A图,开始的进步相对较小,不容易看出来,这可能是让人开始很难坚持做某件事的原因。但只要坚持住就可以厚积薄发,大概200天的时候开始飞跃。而等到后期快符合荷花定律了。
B图,开始的退步就非常明显,滑梯一般下降,50天左右已经面目全非了。
逆水行舟,不进则退
C图,进步和退步之间的差距,开始也不明显,从0开始,但到了后期变得陡峭。进入大学或工作之后,不停奔跑的人。
D图,前200天,差异不显著,但260左右,直升机般上升。如果要做的出类拔萃,真的需要耐得住时间和开始不显著的差异。
4放一个图
ggplot(data = day_data, aes(y = day)) +
geom_point(aes(x = forward), color = "red") +
geom_point(aes(x = backward), color = "green") +
geom_point(aes(x = difference_fold), color = "blue")
上述规律在我们生活中很多无形应用,比如
1.每天跑步一个小时。
每天跑步一小时,坚持下来并不容易。但是每天的锻炼对我们的影响并非线性叠加。每天的肌肉都比前一天更好,而不是比第一天更好。在跑步中获得的信心,自由也都比前一天更强。每天的基数不断增加,而进步在持续,这实际就是复利。
2.知识的获取
新知识如果要更好被记忆,被理解,被应用,需要挂靠到我们已经熟知或熟悉的已有知识体系中,不断扩大的知识网络提供了更大更坚实的搭载系统,这是知识复利。
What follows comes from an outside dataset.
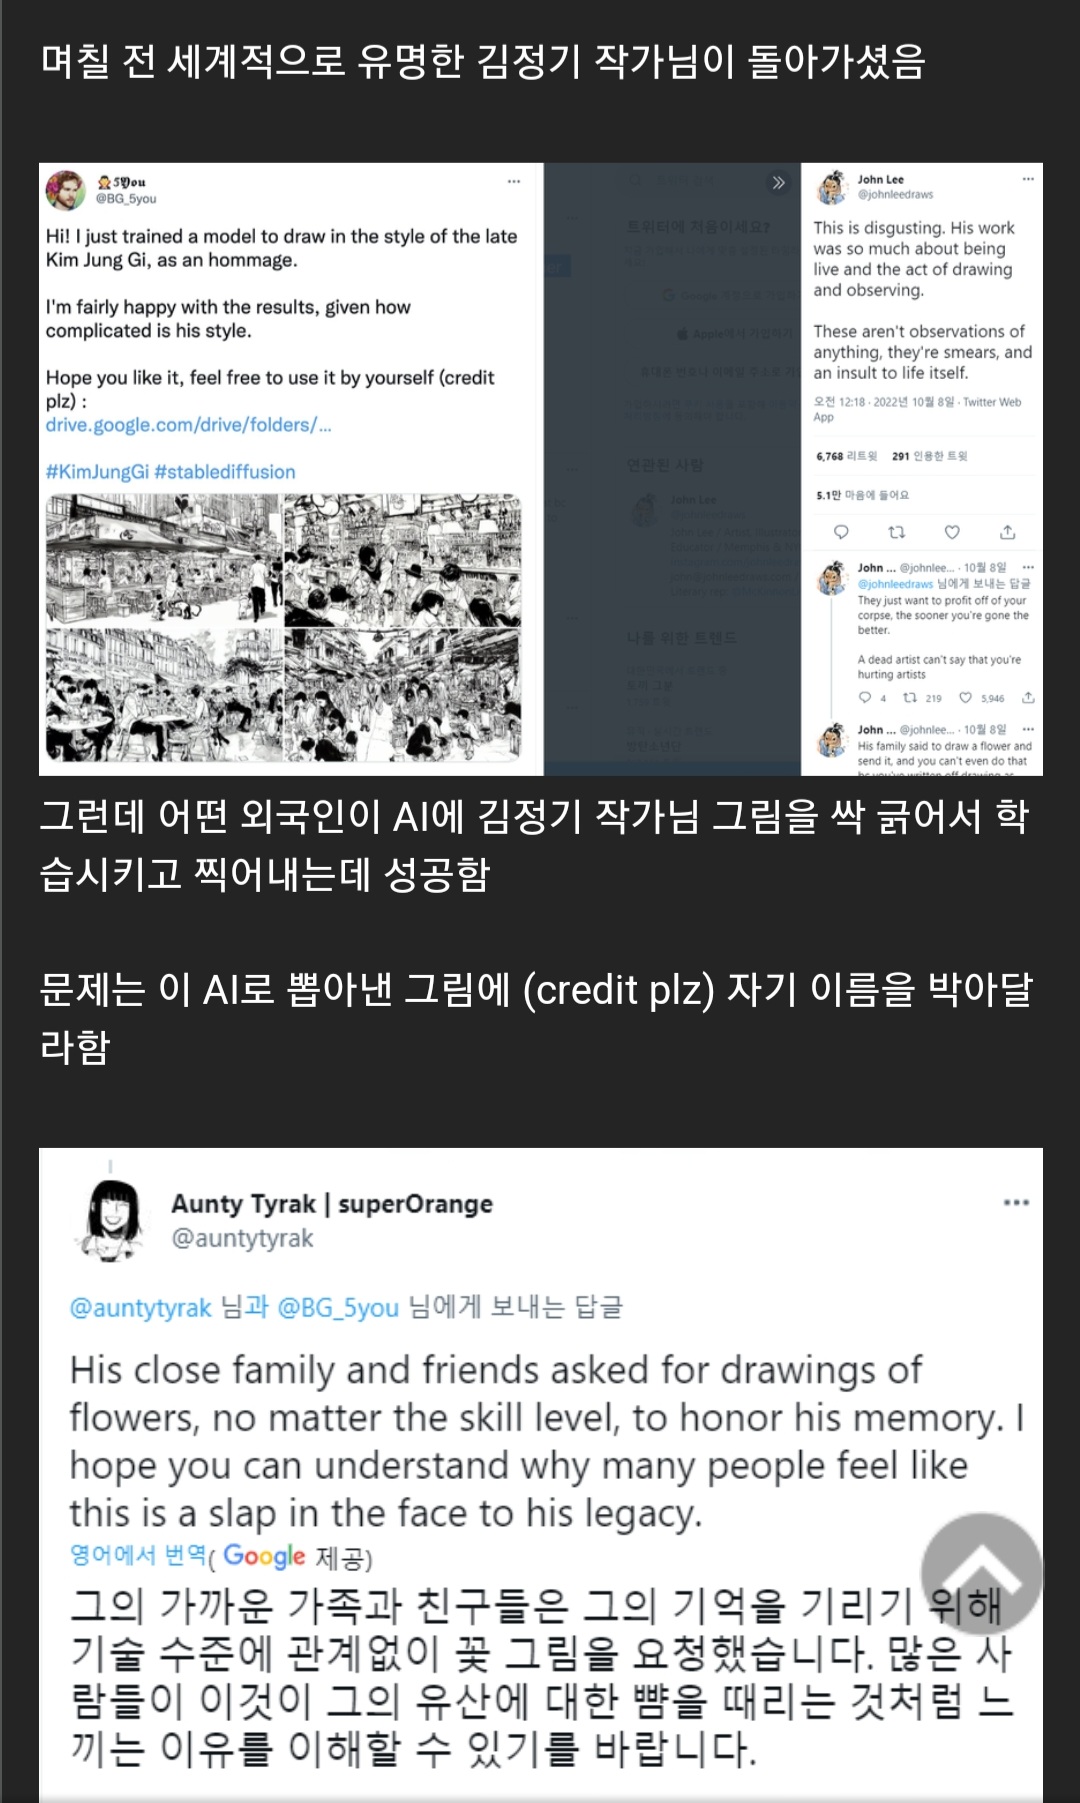Open the three-dot menu on 5You's tweet
Image resolution: width=1080 pixels, height=1803 pixels.
pyautogui.click(x=514, y=182)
3.如果说锻炼是硬件复利的增长,那软件的增长也有复利系统。
一点一滴的改变自己,用好的理念好的支持体系给予自己强大的信念,不为外界风雨左右这种改变。也会越来越好。虽然开始的改变可能很难很慢,甚至根本无从觉察。但是一旦播下好的理念的种子,假以时日,就会由恍然大悟提醒自己式的改变变成自己思维内在的一部分自发行为。复利已经开始生长。
还有很多很多的复利系统存在我们的生活中……
几句话共勉
1(连岳)
跟自己比,每天都比昨天更好,在这过程中更理解人性,你知道其中从挣扎到挣脱的过程,就像花朵突然绽放,它想必也很累,需要举重一般突然发力,在这个过程中也知道学习与成长的规律,你的孩子或学生需要重复这个过程,你将是一个很好的引领者,可让他保持速度,又让他充满希望。你的成长,就是你所处系统的成长。
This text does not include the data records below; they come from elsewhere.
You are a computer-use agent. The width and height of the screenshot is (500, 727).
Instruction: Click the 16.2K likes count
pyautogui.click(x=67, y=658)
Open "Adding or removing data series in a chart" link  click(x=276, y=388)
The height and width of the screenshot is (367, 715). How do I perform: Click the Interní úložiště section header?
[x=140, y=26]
跟自己比,明天的足迹必须必今天的自己更好,智慧增多一点,能力加强一点,财富增加一点,这应当成命令。人的一生,只要是和自己比,一生的进步和快乐,只会终止于死亡。
2 (连岳)
聪明又勤奋的人,认定一件事,做半辈子,没有不登峰造极的。这样的人会坚持一辈子。
勤奋是一种主动的选择,一个人想勤奋就可以勤奋,大方向不错,勤奋地聚焦于一件事,不需要半辈子,10年之后,你在专注的事业上,就很聪明了。
继续在自己专注的领域勤奋吧。细水长流,直至天长地久。
3 YKK
往前一步,再往前一步,不慌乱。只要一直在走。不要在开始看不到进步的时候想着放弃,只要思考过后觉得可行的,坚定一步一个脚印走下去,定会走出宽阔大道。